Behind the gate, an eerie whitish exhalation arose from the spot where the shuttle Reliant had melted down like an ice-cream cone under withering sunlight.

Remo and Chiun moved through the media throng as if they were two molecules slipping through a placer miner's pan.

At the gate, there were two white-faced Air Force guards at a guard box.

Remo presented himself and his ID. "Remo Cupper, NTSB. This is my assistant, Chiun."

Chiun started to bow, then remembering his Western garments, nodded instead.
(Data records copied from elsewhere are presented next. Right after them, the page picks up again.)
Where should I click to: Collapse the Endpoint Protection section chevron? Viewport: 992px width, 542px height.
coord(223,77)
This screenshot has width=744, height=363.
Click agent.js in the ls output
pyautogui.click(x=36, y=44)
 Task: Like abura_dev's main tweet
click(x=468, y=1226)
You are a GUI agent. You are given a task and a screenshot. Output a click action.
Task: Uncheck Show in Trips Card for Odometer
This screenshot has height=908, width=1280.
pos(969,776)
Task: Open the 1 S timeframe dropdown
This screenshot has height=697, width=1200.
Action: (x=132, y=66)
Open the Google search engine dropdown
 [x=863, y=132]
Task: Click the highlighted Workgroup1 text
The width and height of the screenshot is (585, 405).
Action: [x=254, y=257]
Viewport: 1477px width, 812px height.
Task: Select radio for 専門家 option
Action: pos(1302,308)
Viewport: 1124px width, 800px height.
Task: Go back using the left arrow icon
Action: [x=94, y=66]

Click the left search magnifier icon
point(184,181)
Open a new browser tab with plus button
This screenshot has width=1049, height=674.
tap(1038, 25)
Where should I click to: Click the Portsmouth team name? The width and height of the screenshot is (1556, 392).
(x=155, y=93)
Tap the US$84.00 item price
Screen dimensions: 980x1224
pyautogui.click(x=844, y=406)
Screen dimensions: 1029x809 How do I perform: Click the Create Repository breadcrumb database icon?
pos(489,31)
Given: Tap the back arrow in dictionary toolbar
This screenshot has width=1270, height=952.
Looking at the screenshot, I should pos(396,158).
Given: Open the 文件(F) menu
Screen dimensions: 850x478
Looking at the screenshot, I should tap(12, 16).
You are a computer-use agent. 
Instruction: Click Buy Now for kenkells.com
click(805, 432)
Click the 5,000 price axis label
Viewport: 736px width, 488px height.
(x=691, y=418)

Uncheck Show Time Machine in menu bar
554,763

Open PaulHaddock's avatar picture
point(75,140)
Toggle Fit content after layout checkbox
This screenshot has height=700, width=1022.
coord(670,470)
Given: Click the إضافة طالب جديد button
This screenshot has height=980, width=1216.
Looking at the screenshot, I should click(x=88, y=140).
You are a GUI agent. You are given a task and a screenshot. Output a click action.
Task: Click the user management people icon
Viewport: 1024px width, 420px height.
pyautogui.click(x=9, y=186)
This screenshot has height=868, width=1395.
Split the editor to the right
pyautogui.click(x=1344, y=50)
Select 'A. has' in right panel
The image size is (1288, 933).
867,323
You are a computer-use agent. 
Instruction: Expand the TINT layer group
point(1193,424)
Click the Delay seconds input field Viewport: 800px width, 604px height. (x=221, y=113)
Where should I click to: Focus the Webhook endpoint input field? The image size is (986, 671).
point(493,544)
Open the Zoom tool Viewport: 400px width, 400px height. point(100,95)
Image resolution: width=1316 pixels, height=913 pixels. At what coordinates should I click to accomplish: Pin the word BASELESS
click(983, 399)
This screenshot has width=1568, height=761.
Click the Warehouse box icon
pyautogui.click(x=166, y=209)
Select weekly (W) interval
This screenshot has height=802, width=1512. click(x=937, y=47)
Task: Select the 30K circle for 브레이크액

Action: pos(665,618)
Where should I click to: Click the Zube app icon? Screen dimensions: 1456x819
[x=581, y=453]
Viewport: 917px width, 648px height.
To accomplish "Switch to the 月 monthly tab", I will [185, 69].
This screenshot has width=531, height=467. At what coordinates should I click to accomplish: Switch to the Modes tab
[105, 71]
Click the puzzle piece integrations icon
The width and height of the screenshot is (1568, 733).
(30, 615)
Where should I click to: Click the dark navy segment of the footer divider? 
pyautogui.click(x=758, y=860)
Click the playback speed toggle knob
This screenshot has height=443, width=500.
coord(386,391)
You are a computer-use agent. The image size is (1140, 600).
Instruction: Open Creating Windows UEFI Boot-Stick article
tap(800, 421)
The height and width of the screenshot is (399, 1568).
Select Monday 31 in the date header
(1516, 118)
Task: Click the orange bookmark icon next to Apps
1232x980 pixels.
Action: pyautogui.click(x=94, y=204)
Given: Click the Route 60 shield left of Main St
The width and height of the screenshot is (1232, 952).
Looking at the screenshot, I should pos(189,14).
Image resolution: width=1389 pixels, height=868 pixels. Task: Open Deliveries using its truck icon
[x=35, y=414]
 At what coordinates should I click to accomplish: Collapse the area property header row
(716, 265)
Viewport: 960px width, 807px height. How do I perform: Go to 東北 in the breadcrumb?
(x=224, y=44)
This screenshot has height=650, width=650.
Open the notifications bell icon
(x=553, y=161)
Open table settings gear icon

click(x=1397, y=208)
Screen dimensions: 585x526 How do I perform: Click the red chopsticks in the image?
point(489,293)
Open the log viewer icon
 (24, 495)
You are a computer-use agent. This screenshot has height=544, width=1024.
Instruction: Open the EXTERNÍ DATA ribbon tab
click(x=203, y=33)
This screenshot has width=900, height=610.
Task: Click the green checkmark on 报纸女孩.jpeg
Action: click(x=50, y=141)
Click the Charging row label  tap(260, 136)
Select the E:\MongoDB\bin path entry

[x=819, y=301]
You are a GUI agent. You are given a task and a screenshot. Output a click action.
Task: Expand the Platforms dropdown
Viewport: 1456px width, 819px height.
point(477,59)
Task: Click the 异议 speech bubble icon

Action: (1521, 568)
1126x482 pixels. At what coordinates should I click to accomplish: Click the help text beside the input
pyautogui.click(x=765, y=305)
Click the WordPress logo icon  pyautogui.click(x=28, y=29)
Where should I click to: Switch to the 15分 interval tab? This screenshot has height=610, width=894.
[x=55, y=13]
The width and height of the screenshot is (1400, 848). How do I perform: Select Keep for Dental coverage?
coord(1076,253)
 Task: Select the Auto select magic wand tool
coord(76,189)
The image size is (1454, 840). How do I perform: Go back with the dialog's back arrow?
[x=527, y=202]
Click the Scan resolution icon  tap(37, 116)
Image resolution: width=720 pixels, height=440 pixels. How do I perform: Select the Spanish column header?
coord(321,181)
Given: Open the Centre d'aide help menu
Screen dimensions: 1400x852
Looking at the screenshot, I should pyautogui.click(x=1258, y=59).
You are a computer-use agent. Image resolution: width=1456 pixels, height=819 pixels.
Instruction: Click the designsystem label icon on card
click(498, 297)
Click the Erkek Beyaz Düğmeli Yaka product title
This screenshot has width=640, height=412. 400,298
"NTSB? What are you guys doing here?"

"It was a transportation accident, right?" said Remo.

"Technically."

"Nobody can say NTSB isn't on the job, no matter where the trouble is," explained Remo.

The two airmen exchanged dubious glances.

"Let me kick this upstairs," said one. "Our orders are firm-keep all non-NASA personnel out."

"Can't let you do that," said Remo, taking the telephone from his hand.

The man stared at his empty hand as if doubting the evidence of his own eyes. His hand was still in clutch mode. It held only air and the vague memory of plastic contours. Yet he had gripped the handset tightly. He was sure it would be impossible to remove the handset without disturbing his grip. But there it was.

The second airman sputtered, "What do you mean by this?"

"It's not an investigation if the brass has a chance to cover this up," explained Remo.

"Nobody's covering up anything. It's all over the-"

"Just open the gate," said Remo, handing the phone to Chiun, who broke it in two and returned the pieces to the airman who was still trying to figure out the physics of Remo's telephone trick.